[Provided data]

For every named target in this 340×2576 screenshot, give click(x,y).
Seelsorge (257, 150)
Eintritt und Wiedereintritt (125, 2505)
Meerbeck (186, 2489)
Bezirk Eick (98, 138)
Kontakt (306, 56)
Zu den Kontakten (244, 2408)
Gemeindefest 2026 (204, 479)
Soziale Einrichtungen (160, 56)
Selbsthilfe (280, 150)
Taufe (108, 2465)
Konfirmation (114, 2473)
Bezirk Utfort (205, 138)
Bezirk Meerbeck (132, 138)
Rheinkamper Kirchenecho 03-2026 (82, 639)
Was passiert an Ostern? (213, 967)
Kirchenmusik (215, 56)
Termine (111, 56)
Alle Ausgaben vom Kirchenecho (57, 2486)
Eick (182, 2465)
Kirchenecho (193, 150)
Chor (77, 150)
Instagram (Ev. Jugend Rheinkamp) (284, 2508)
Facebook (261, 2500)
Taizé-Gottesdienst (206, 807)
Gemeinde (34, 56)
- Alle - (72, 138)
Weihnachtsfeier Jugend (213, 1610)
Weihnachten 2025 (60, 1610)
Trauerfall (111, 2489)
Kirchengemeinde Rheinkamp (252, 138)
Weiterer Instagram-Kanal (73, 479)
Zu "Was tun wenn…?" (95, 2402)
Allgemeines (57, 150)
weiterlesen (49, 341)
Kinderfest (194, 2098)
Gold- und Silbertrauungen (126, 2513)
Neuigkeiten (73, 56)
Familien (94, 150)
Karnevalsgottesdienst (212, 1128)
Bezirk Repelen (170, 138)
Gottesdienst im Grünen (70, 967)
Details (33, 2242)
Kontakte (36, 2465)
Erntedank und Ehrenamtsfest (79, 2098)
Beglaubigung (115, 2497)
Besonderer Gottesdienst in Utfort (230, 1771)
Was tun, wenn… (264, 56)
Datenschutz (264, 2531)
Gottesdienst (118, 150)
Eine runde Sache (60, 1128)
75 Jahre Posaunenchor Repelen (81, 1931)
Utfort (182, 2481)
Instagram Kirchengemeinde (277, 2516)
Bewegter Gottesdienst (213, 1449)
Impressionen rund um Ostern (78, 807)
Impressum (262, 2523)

[Description of the task] In the listing above, find the line with "Eintritt und Wiedereintritt (125, 2505)" and the line with "weiterlesen (49, 341)", then reproduce both and every line between them exactly.

[Written reply]
Eintritt und Wiedereintritt (125, 2505)
Meerbeck (186, 2489)
Bezirk Eick (98, 138)
Kontakt (306, 56)
Zu den Kontakten (244, 2408)
Gemeindefest 2026 (204, 479)
Soziale Einrichtungen (160, 56)
Selbsthilfe (280, 150)
Taufe (108, 2465)
Konfirmation (114, 2473)
Bezirk Utfort (205, 138)
Bezirk Meerbeck (132, 138)
Rheinkamper Kirchenecho 03-2026 (82, 639)
Was passiert an Ostern? (213, 967)
Kirchenmusik (215, 56)
Termine (111, 56)
Alle Ausgaben vom Kirchenecho (57, 2486)
Eick (182, 2465)
Kirchenecho (193, 150)
Chor (77, 150)
Instagram (Ev. Jugend Rheinkamp) (284, 2508)
Facebook (261, 2500)
Taizé-Gottesdienst (206, 807)
Gemeinde (34, 56)
- Alle - (72, 138)
Weihnachtsfeier Jugend (213, 1610)
Weihnachten 2025 (60, 1610)
Trauerfall (111, 2489)
Kirchengemeinde Rheinkamp (252, 138)
Weiterer Instagram-Kanal (73, 479)
Zu "Was tun wenn…?" (95, 2402)
Allgemeines (57, 150)
weiterlesen (49, 341)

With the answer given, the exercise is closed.